Gather and copy every line of the records below that contains the string "click". Matching is case-sensitive.
##### DATA TO PROCESS #####
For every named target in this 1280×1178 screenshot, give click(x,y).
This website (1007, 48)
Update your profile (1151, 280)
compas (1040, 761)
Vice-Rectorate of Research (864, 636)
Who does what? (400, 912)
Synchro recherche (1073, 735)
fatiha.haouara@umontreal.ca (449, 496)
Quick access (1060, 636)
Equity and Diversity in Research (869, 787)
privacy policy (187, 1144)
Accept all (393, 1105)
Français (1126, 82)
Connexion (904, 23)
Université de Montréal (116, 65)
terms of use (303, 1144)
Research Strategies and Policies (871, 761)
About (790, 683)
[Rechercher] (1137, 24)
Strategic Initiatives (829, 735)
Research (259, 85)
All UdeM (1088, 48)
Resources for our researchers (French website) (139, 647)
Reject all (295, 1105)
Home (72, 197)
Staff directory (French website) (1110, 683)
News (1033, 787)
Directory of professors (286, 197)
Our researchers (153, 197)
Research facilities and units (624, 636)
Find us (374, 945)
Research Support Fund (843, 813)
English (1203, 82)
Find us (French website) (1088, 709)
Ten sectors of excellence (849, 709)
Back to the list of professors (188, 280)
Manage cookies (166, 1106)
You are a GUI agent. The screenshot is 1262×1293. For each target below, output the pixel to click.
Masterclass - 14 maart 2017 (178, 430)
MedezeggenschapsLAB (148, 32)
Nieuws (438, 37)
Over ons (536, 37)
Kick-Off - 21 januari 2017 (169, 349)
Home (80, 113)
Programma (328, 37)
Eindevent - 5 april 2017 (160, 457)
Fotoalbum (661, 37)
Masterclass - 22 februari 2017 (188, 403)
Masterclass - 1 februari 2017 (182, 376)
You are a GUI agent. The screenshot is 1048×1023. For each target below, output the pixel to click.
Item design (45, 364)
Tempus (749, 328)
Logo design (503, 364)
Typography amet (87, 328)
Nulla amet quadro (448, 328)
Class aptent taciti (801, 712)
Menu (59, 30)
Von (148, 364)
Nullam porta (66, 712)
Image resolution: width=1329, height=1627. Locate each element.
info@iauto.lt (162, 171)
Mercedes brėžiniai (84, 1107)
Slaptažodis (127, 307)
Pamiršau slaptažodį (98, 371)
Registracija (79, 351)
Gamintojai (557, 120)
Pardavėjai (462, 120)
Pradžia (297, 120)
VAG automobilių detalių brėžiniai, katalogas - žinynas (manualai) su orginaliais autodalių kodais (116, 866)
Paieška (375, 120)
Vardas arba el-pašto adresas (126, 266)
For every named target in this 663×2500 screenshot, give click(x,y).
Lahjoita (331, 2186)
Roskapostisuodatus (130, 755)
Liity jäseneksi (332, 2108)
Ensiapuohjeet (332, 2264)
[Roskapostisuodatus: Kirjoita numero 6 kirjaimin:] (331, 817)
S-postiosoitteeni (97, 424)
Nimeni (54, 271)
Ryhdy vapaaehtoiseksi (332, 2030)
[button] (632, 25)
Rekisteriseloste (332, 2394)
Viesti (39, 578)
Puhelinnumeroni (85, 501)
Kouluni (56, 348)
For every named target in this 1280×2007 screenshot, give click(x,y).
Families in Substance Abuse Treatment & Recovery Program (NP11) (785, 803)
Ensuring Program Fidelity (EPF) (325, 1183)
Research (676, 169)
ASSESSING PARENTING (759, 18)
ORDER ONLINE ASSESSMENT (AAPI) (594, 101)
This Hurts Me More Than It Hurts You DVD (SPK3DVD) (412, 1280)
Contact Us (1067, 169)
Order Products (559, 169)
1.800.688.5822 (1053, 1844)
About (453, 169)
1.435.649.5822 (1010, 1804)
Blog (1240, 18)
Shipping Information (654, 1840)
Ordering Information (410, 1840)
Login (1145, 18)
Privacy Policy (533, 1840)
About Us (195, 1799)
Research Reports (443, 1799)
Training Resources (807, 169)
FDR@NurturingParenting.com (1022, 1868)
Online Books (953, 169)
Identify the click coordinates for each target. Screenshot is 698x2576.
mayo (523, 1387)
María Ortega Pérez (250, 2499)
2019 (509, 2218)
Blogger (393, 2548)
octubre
#####
REPLY TO THE TASK:
For every named target in this 1280×1178 screenshot, give click(x,y).
You are a GUI agent. The screenshot is 1262×1293. For each target below, output the pixel to click.
You are a GUI agent. The screenshot is 1048×1023. For each target below, output the pixel to click.
For every named target in this 663×2500 screenshot, give click(x,y).
For every named target in this 1280×2007 screenshot, give click(x,y).
Identify the click coordinates for each target. Screenshot is 698x2576.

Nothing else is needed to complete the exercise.